--- START ---

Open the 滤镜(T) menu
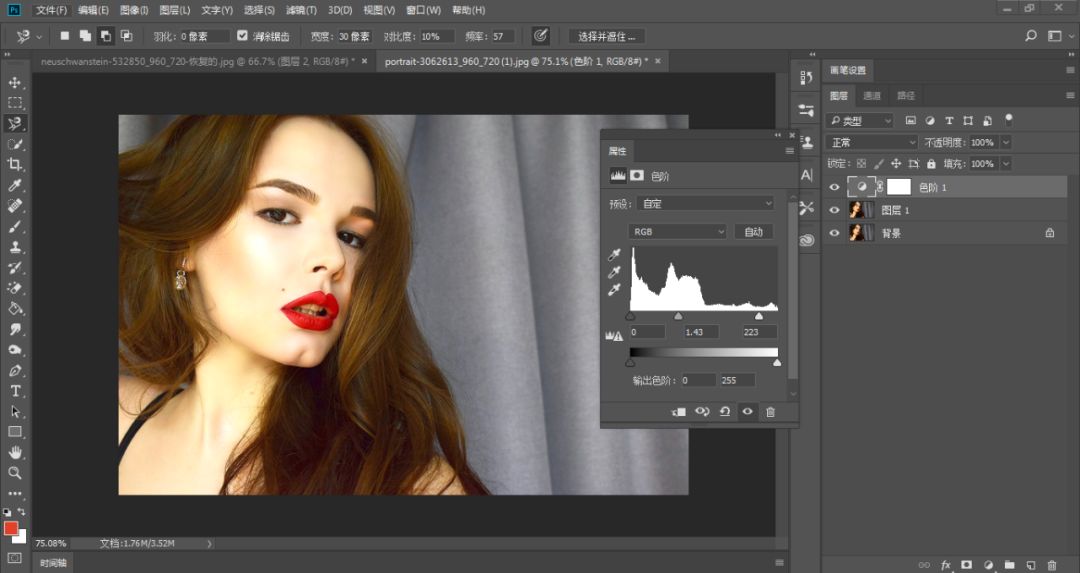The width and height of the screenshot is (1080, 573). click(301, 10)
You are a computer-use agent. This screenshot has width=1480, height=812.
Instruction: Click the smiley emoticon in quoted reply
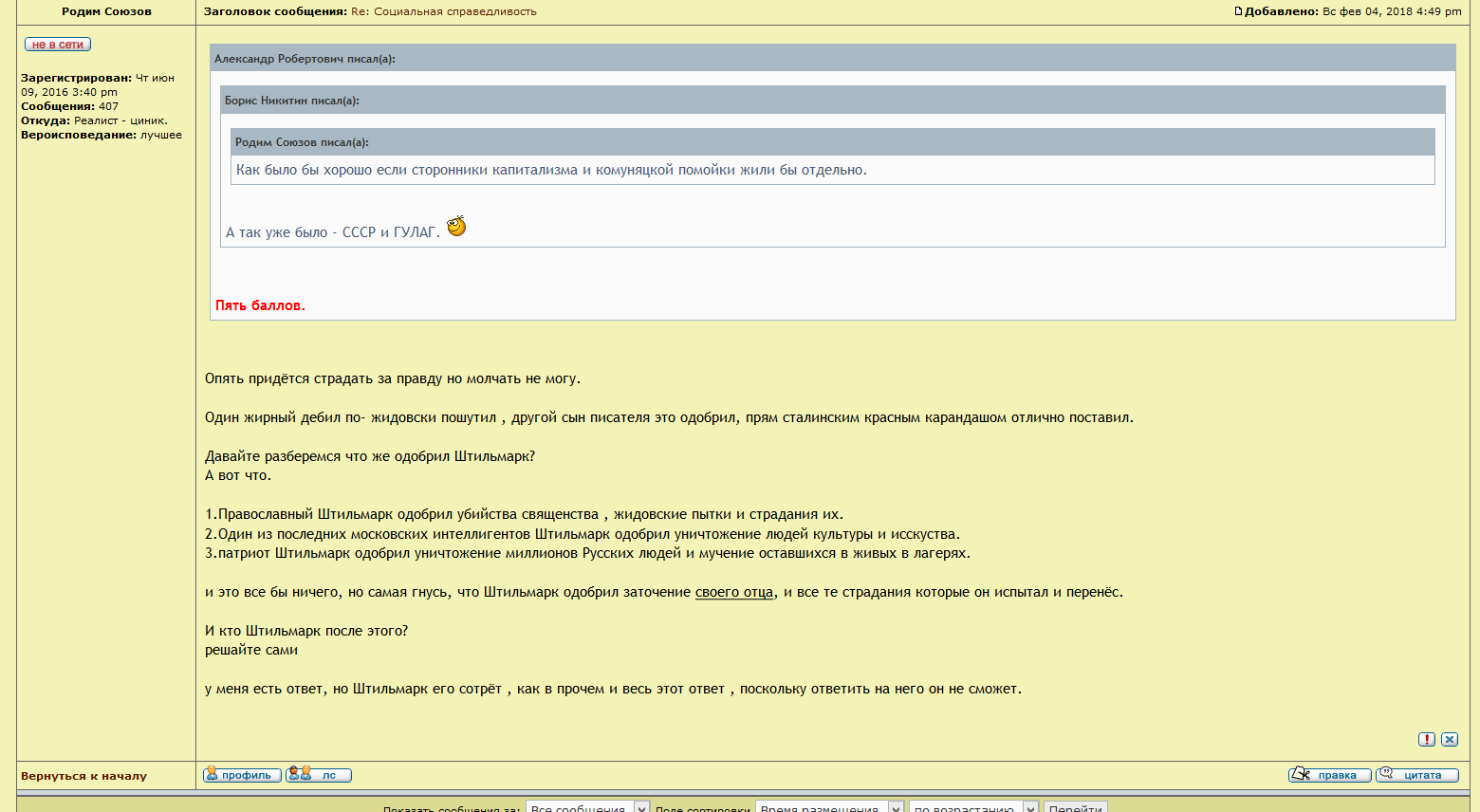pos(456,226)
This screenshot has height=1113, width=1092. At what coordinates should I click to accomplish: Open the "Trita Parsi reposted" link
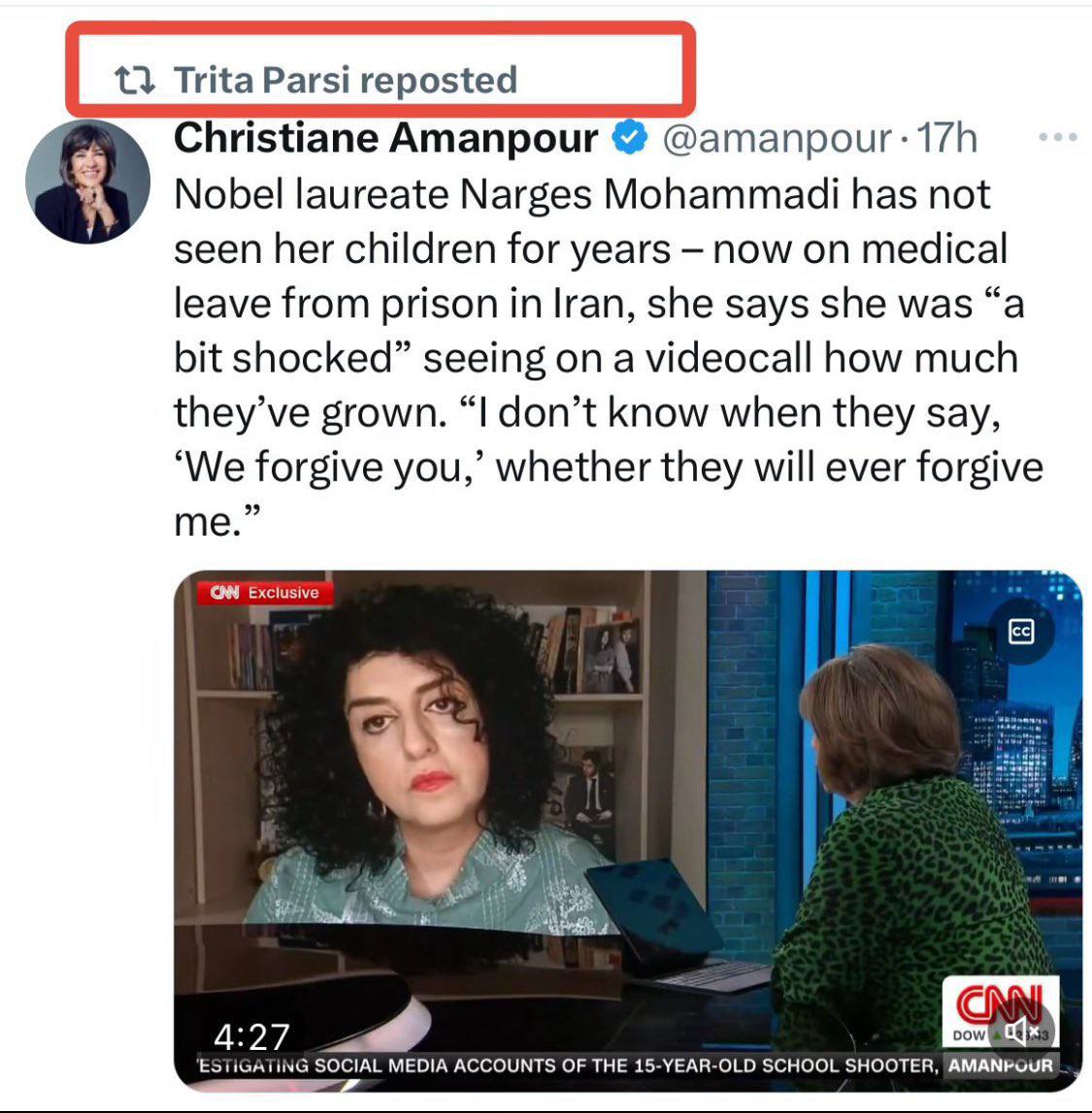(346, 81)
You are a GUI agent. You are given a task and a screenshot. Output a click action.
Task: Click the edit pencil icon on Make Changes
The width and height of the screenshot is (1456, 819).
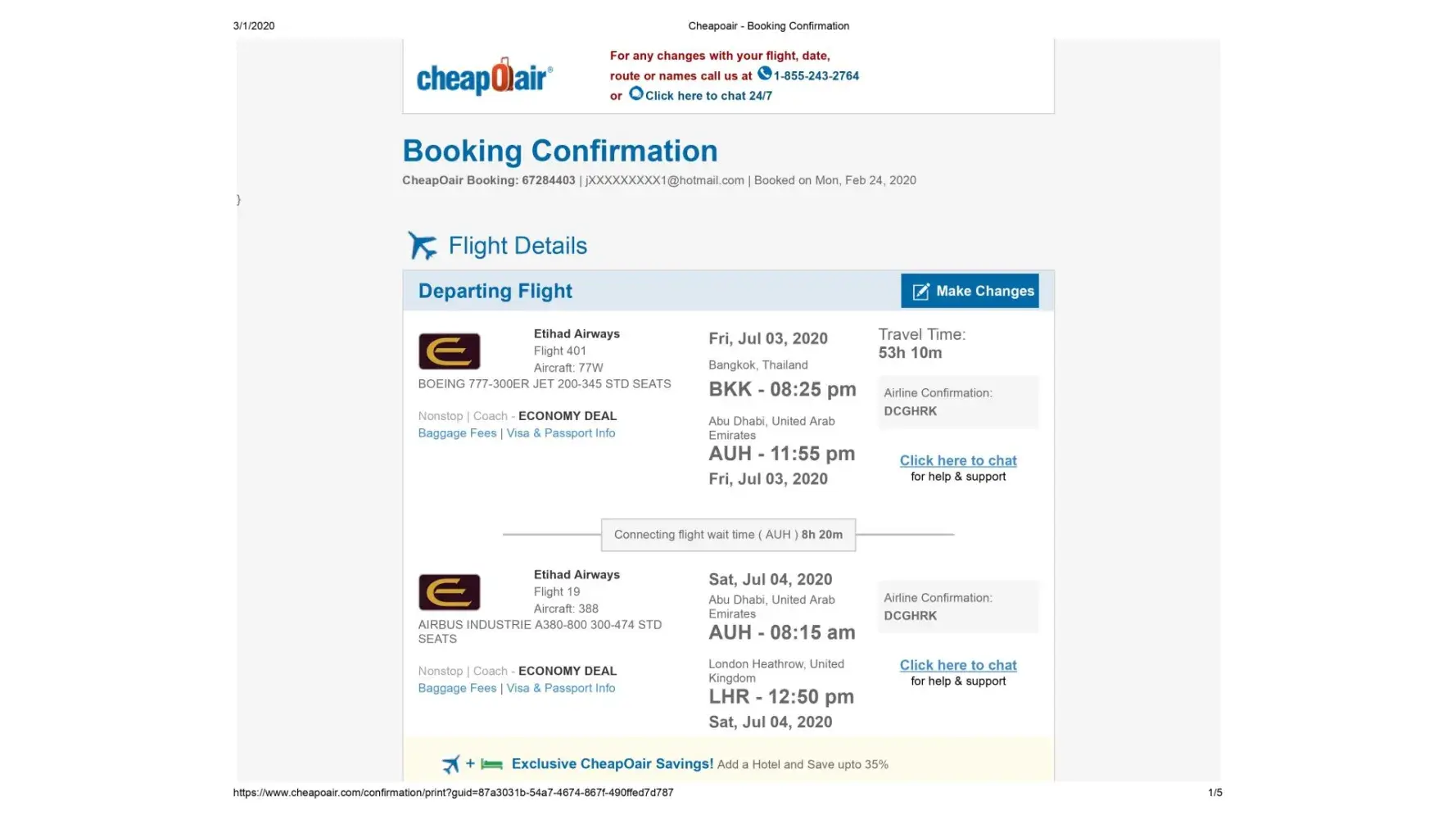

--- END ---

Give back the material above exactly as it appears, minus the pictures.

■ Response to the task ■
Open the 滤镜(T) menu
The width and height of the screenshot is (1080, 573). click(301, 10)
You are a computer-use agent. This screenshot has width=1480, height=812.
Instruction: Click the smiley emoticon in quoted reply
pos(456,226)
This screenshot has height=1113, width=1092. At what coordinates should I click to accomplish: Open the "Trita Parsi reposted" link
(346, 81)
You are a GUI agent. You are given a task and a screenshot. Output a click action.
Task: Click the edit pencil icon on Make Changes
The width and height of the screenshot is (1456, 819).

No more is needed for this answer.